Top of Data for this exercise

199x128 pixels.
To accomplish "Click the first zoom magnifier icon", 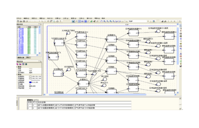I will 105,21.
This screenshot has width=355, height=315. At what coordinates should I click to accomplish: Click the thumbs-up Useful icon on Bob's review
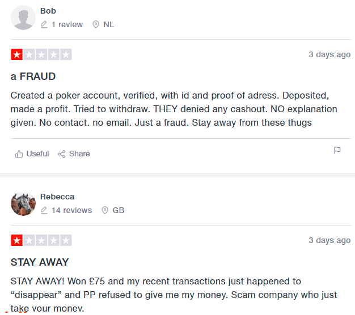click(19, 154)
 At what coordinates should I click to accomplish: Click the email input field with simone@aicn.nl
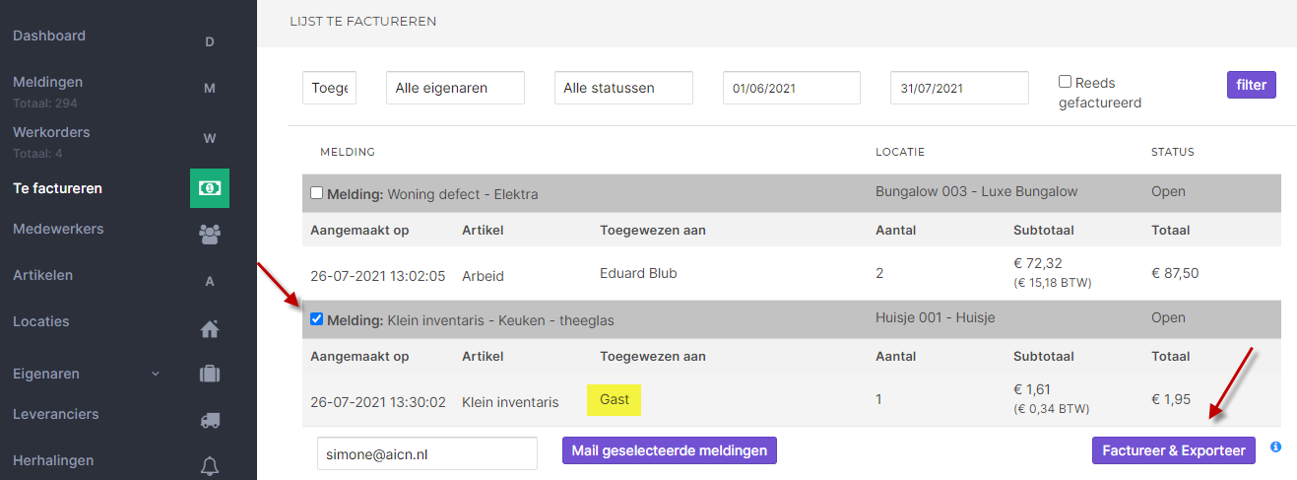[426, 453]
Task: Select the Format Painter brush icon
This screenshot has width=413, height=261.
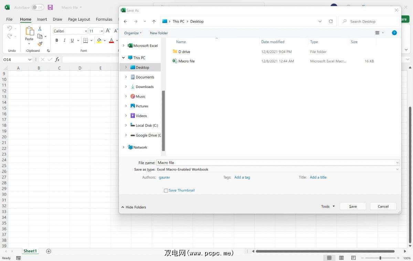Action: click(x=40, y=44)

Bottom of Data for this exercise

> **Exercise objective**: For the entries above, the output must hold exactly the lines from the one with "Task: Select the Format Painter brush icon" through the last line, both included, and no pictures.

> **Task solution**:
Task: Select the Format Painter brush icon
This screenshot has width=413, height=261.
Action: click(x=40, y=44)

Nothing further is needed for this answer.